Not even a minute of your time in school education will be spent on what the stock market is and how it can be used to generate wealth. There is no guidance on the best possible tools to accumulate wealth for retirement. It is a terrible flaw in our education system.
The results of this absence can be seen clearly in the performance of retail investors who find their way into the market.
In 2017, market research firm Dalbar completed a 30-year study of retail investor mutual fund performance for the period ending December 30, 2016. The results are depressing. Dalbar found that over the short term, medium term and long term, the results were the same. Retail investors massively underperformed the overall stock market. And the 30-year underperformance is especially devastating.
While the S&P 500 averaged an annualized return of 10.16% over the 30-year period, the average retail fund investor averaged an annualized 3.98%. The amount of wealth the average retail investor missed out on is mind boggling.
A $100,000 investment in the S&P 500 at the start of this 30-year period would have turned into $1,822,711. Instead, the average retail fund investor who invested $100,000 and earned an annualized 3.98% would have found themselves with $322,473 at the end of 30 years. That $1.5 million difference is obviously a life-changing amount of money that was left on the table by retail investors.
Dalbar concluded that the average retail fund investor underperformed due to impatience or even better: a lack of discipline. Great investors are disciplined and have the necessary patience. Or as Warren Buffett described it once: “The stock market is a device for transferring money from the impatient to the patient.”

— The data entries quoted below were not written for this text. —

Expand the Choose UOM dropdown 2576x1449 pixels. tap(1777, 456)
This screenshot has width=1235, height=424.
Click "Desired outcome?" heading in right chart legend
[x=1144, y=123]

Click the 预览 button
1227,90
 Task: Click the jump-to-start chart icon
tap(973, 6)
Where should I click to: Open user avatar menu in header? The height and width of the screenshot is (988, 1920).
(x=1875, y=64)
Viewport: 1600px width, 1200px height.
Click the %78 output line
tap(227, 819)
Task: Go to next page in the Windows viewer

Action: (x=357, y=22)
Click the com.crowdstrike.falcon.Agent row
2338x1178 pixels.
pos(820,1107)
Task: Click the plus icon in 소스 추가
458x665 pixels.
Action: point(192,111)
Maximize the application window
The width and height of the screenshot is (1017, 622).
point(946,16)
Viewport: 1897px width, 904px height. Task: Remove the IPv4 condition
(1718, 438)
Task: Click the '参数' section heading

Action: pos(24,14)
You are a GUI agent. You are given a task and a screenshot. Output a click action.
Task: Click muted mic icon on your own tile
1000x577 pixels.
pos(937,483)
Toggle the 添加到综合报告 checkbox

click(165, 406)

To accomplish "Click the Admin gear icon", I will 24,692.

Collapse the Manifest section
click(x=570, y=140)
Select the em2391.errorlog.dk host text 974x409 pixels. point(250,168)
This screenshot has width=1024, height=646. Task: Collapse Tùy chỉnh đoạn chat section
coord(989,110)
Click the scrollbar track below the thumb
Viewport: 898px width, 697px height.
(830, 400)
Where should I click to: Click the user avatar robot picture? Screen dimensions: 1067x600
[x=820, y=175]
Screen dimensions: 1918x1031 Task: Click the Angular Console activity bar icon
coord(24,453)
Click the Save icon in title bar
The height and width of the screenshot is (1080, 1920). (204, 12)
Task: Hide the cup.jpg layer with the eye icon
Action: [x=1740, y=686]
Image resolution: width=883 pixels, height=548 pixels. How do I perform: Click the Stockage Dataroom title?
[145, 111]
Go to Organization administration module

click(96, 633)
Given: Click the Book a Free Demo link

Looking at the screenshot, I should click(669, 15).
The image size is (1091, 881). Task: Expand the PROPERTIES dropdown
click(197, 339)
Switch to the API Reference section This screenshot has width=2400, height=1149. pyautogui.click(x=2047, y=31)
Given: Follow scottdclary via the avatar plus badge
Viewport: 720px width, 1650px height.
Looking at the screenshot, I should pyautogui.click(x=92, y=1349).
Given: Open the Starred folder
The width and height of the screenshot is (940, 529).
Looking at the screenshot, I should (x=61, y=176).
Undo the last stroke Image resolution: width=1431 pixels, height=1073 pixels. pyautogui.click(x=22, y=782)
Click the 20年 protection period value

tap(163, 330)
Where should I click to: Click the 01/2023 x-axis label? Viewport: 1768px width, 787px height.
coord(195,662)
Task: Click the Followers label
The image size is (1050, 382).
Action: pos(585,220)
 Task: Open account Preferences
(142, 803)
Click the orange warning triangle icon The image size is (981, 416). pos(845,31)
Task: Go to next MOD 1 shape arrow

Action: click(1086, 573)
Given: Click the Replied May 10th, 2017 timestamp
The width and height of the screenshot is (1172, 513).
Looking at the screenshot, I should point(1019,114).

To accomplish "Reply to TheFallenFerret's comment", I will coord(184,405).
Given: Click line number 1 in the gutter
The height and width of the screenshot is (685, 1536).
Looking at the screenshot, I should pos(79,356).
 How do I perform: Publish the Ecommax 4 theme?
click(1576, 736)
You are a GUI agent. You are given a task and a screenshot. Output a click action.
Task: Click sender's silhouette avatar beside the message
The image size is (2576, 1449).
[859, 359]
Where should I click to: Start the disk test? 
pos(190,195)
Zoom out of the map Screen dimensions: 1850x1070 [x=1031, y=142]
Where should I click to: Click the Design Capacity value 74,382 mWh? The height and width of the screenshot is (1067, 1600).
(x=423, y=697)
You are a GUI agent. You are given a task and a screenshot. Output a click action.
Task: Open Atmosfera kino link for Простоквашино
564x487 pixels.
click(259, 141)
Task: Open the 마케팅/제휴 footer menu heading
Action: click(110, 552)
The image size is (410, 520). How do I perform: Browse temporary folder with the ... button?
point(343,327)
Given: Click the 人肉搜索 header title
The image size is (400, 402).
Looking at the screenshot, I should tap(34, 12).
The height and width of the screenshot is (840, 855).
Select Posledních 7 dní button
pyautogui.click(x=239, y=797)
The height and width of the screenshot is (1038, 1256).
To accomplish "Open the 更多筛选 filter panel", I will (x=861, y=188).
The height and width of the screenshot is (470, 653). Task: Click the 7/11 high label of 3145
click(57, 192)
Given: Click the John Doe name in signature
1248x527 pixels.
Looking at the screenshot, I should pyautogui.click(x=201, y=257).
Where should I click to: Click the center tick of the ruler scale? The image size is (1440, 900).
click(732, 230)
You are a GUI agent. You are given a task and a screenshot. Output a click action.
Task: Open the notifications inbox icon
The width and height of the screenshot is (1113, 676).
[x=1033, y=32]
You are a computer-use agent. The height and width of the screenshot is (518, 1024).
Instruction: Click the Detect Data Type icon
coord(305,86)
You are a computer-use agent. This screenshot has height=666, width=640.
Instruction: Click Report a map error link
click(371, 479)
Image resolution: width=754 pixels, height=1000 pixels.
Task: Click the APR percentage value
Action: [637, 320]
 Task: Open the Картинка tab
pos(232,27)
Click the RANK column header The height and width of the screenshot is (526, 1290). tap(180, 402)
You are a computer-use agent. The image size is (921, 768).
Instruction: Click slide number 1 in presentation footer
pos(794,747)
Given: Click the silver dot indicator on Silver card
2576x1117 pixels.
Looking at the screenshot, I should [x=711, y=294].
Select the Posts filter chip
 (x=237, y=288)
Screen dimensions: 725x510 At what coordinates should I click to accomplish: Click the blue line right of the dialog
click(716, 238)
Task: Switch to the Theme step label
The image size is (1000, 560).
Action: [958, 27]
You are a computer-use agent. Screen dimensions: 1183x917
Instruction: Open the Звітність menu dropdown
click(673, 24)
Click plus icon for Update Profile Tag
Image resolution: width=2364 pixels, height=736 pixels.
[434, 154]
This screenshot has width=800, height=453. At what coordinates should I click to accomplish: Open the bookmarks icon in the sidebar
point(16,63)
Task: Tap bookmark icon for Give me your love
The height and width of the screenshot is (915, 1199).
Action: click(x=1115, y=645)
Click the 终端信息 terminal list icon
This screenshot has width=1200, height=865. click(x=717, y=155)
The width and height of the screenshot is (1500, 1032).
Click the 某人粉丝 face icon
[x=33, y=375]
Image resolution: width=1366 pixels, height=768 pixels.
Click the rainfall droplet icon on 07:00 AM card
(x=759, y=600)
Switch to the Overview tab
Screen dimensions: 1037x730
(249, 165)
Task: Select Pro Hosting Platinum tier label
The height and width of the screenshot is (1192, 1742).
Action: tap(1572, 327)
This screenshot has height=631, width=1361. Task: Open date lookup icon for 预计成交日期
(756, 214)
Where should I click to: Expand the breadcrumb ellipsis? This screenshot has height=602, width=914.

To succeed in the market, all that a retail investor had to do over those 30 years was invest their money and then have the composure to do nothing, barring the worst circumstances. Instead, the average investor did not have the discipline to stay invested for the long term. Most of the average investors were succumbing to those two basic human emotions, fear and greed. The average investor is greedy at the wrong time and piles money into stocks at market tops. Then, when the market tanks, the average investor is fearful and exits the market at the bottom. This lack of discipline left millions and millions of investors with a fraction of the wealth that they should have gained over this 30-year period.
Therefore we should teach our children about the stock market in school. Generating wealth in the stock market is so quite easy. All you have to do is build a diversified portfolio and have the discipline to hold for the long term. Why are pupils not getting this simple lesson? It will literally make them millions over their lifetimes.